The Texas Real Estate Inspector Committee (TREIC) met July 17. We received public comments on new items and some comments on some agenda items. It is good to see stakeholders taking an interest in the process and providing input more frequently.
One public comment expressed concern that inspectors are being strongly encouraged to pay brokerages for the opportunity visit their offices or even just talk to their agents.
Longtime TREC rules prohibit inspectors from paying to be listed among preferred settlement service providers—inspectors, mortgage companies, and title companies. A few years ago, 535.148(d) was implemented for brokers and sales agents, which also prohibits brokerages from charging settlement service providers to be included on the preferred provider list. Read more about what is allowed and what is not.
Of course, brokers and agents can refer clients to providers they have an established professional relationship with as part of a list of options, regardless of whether that service provider has paid the broker to be on such a list. Ultimately, clients should choose their service provider, not the agent or broker.
If brokerages are violating this rule, then file a complaint with the Commission. TREC does not have the ability to monitor all license holders in the state for compliance. TREC is a complaint-driven entity. The rules can be put into place, but unless a complaint is filed, there should be no expectation of TREC to help correct the problem.

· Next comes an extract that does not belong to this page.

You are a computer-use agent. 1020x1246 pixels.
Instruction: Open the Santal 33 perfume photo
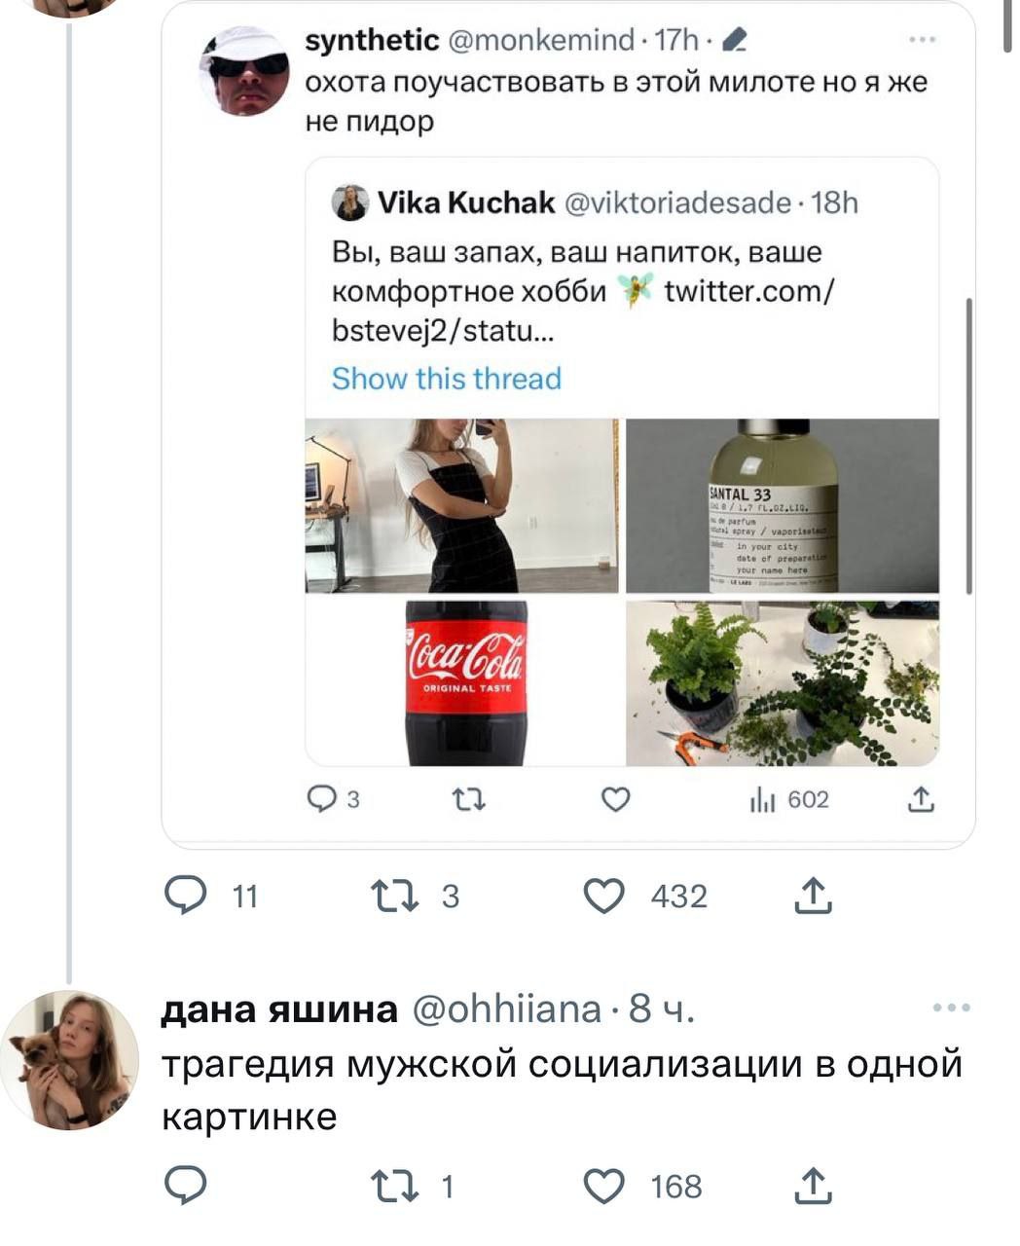783,505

There may be a concern of retribution from a company if a complaint is filed. Though that may be a somewhat valid concern, the conduct will likely not be corrected if a complaint is not filed. As license holders, we have a duty to report those that are violating the rules, inspectors, sales agents, or brokers alike, as part of our own ethical standards as laid out in the TREC rules.
Committee members also discussed the current inspection report form and whether it could use some reformatting. That task in and of itself is quite an endeavor. Though there were mixed feelings regarding this topic, it will be submitted to the Standards of Practice subcommittee to look into next year. Considering that multiple members of TREIC will be changing in January, it is prudent to start the next Standards of Practice review process when the new members are in place.
We had an incredible number of applicants for TREIC member positions to be filled for 2024, and the one current vacancy. Both inspector and public applications were higher than I have ever seen. The Commissioners have a subcommittee working on reviewing those applications and conducting interviews, and those selected to serve will be announced in the coming months. Fortunately, a current member of TREIC is a part of that subcommittee, which will ensure that inspector input will be taken into consideration. TREIC appreciates TREC Chair Scott Kesner including an inspector committee member in this process.
House Bill 1363 by Kuempel, which repeals the Real Estate Inspector Recovery Fund, was signed by Gov. Greg Abbott and is effective September 1, 2023. Considering that inspectors are all required to carry E&O insurance, and the lack of claims against the recovery fund since that requirement, this has been a redundant and underutilized fund that TREIC recommended be eliminated. Keep in mind that this will not happen overnight, as there is a phase out process that will need to occur, so prospective inspectors who submit their application prior to September 1, 2023, are required to pay a fee for deposit in the Real Estate Inspection Recovery Fund after passing their exam.
The next meeting of the Texas Real Estate Inspector Committee will be on October 16. License holders are always encouraged to attend in person or remotely. License holders who attend in person are eligible to receive CE credit for the meeting as well. Up to four hours per renewal cycle can be credited to a license holder.